Those laws help create a huge gap between supply and demand, and illegal transplants go on because the legal system is ill-equipped—and some say unwilling—to deal with the problem. "Most of these cases are never reported," said Manjit Ahlawat, joint commissioner of the Gurgaon police. "The person who wants a kidney benefits, and the person whose kidney has been taken benefits, because he gets a lot of money, so nobody files a complaint." He believes that the three donors that the police found in Gurgaon were likely promised large sums of money—by their desperate standards—and in exchange for their organs. Now, they must claim that they were compelled by force, because otherwise they could be prosecuted as criminals. "If they admit that they did this willingly, they will be arrested, too," Ahlawat said.

────────────────────

Parts of the exercise ::
1: Using the excerpt on illegal kidney transplants, decide whether each statement agrees with it. Answer yes or no, and quote the words that decide it. (a) The police found three donors in Gurgaon. (b) According to Manjit Ahlawat, most of these cases are reported. (c) Donors who admit they acted willingly could be arrested.
2: List every sentence that the excerpt on illegal kidney transplants places inside quotation marks.

Material provided ::
────────────────────

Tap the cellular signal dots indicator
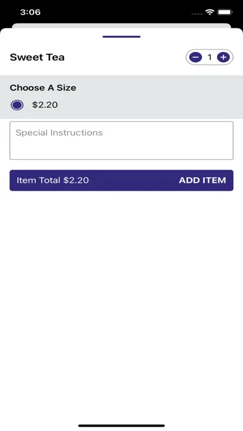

────────────────────

Results of the tasks ::
1:
(a) Yes: "the three donors that the police found in Gurgaon"
(b) No: "Most of these cases are never reported"
(c) Yes: "If they admit that they did this willingly, they will be arrested, too"

2:
1. Most of these cases are never reported.
2. The person who wants a kidney benefits, and the person whose kidney has been taken benefits, because he gets a lot of money, so nobody files a complaint.
3. If they admit that they did this willingly, they will be arrested, too.